* [WHAT THE TASK ASKS]
Every entry, from first to last, is to be written out exactly.

=== MATERIAL FOR THE TASK ===

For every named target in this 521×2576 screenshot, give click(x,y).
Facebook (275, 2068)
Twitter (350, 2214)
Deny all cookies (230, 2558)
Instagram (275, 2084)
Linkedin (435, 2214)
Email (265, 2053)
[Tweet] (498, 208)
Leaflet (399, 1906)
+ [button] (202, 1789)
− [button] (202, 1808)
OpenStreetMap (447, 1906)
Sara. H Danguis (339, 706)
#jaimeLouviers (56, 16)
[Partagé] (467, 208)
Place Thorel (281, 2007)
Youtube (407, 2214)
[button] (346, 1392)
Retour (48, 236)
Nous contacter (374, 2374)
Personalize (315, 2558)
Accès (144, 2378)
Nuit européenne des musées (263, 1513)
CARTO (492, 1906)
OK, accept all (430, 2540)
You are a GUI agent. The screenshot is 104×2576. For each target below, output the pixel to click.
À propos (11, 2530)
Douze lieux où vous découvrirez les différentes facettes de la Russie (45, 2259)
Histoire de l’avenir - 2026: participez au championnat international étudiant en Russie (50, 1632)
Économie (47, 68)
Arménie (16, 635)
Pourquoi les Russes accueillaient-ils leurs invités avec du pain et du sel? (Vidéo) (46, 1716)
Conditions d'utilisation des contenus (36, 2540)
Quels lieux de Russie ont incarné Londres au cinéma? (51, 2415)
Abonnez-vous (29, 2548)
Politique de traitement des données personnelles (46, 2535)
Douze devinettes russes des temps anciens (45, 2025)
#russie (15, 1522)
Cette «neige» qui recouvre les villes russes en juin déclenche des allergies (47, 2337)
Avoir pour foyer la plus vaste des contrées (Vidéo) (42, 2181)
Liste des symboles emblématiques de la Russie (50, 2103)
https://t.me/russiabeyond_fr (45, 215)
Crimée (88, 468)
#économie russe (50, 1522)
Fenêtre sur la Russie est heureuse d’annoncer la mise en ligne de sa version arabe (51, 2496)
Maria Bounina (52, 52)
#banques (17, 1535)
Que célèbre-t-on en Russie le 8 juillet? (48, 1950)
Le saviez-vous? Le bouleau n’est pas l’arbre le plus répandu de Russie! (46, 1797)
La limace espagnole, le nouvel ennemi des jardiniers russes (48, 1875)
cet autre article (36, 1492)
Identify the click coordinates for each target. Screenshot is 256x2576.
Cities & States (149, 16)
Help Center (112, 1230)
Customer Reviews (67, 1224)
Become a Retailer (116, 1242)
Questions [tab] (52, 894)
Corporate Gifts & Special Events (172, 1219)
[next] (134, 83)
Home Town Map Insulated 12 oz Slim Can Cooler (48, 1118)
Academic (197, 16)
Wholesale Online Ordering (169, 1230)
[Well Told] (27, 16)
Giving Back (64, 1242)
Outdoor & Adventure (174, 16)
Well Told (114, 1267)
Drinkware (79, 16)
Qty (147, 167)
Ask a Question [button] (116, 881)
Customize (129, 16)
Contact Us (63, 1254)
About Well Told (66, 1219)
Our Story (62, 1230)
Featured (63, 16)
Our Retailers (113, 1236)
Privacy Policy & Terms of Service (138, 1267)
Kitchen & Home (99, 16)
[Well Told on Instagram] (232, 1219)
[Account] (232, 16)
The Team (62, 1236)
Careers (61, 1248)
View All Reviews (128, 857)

===

* [OUTPUT FOR THIS TASK]
For every named target in this 521×2576 screenshot, give click(x,y).
Facebook (275, 2068)
Twitter (350, 2214)
Deny all cookies (230, 2558)
Instagram (275, 2084)
Linkedin (435, 2214)
Email (265, 2053)
[Tweet] (498, 208)
Leaflet (399, 1906)
+ [button] (202, 1789)
− [button] (202, 1808)
OpenStreetMap (447, 1906)
Sara. H Danguis (339, 706)
#jaimeLouviers (56, 16)
[Partagé] (467, 208)
Place Thorel (281, 2007)
Youtube (407, 2214)
[button] (346, 1392)
Retour (48, 236)
Nous contacter (374, 2374)
Personalize (315, 2558)
Accès (144, 2378)
Nuit européenne des musées (263, 1513)
CARTO (492, 1906)
OK, accept all (430, 2540)
You are a GUI agent. The screenshot is 104×2576. For each target below, output the pixel to click.
À propos (11, 2530)
Douze lieux où vous découvrirez les différentes facettes de la Russie (45, 2259)
Histoire de l’avenir - 2026: participez au championnat international étudiant en Russie (50, 1632)
Économie (47, 68)
Arménie (16, 635)
Pourquoi les Russes accueillaient-ils leurs invités avec du pain et du sel? (Vidéo) (46, 1716)
Conditions d'utilisation des contenus (36, 2540)
Quels lieux de Russie ont incarné Londres au cinéma? (51, 2415)
Abonnez-vous (29, 2548)
Politique de traitement des données personnelles (46, 2535)
Douze devinettes russes des temps anciens (45, 2025)
#russie (15, 1522)
Cette «neige» qui recouvre les villes russes en juin déclenche des allergies (47, 2337)
Avoir pour foyer la plus vaste des contrées (Vidéo) (42, 2181)
Liste des symboles emblématiques de la Russie (50, 2103)
https://t.me/russiabeyond_fr (45, 215)
Crimée (88, 468)
#économie russe (50, 1522)
Fenêtre sur la Russie est heureuse d’annoncer la mise en ligne de sa version arabe (51, 2496)
Maria Bounina (52, 52)
#banques (17, 1535)
Que célèbre-t-on en Russie le 8 juillet? (48, 1950)
Le saviez-vous? Le bouleau n’est pas l’arbre le plus répandu de Russie! (46, 1797)
La limace espagnole, le nouvel ennemi des jardiniers russes (48, 1875)
cet autre article (36, 1492)
Identify the click coordinates for each target. Screenshot is 256x2576.
Cities & States (149, 16)
Help Center (112, 1230)
Customer Reviews (67, 1224)
Become a Retailer (116, 1242)
Questions [tab] (52, 894)
Corporate Gifts & Special Events (172, 1219)
[next] (134, 83)
Home Town Map Insulated 12 oz Slim Can Cooler (48, 1118)
Academic (197, 16)
Wholesale Online Ordering (169, 1230)
[Well Told] (27, 16)
Giving Back (64, 1242)
Outdoor & Adventure (174, 16)
Well Told (114, 1267)
Drinkware (79, 16)
Qty (147, 167)
Ask a Question [button] (116, 881)
Customize (129, 16)
Contact Us (63, 1254)
About Well Told (66, 1219)
Our Story (62, 1230)
Featured (63, 16)
Our Retailers (113, 1236)
Privacy Policy & Terms of Service (138, 1267)
Kitchen & Home (99, 16)
[Well Told on Instagram] (232, 1219)
[Account] (232, 16)
The Team (62, 1236)
Careers (61, 1248)
View All Reviews (128, 857)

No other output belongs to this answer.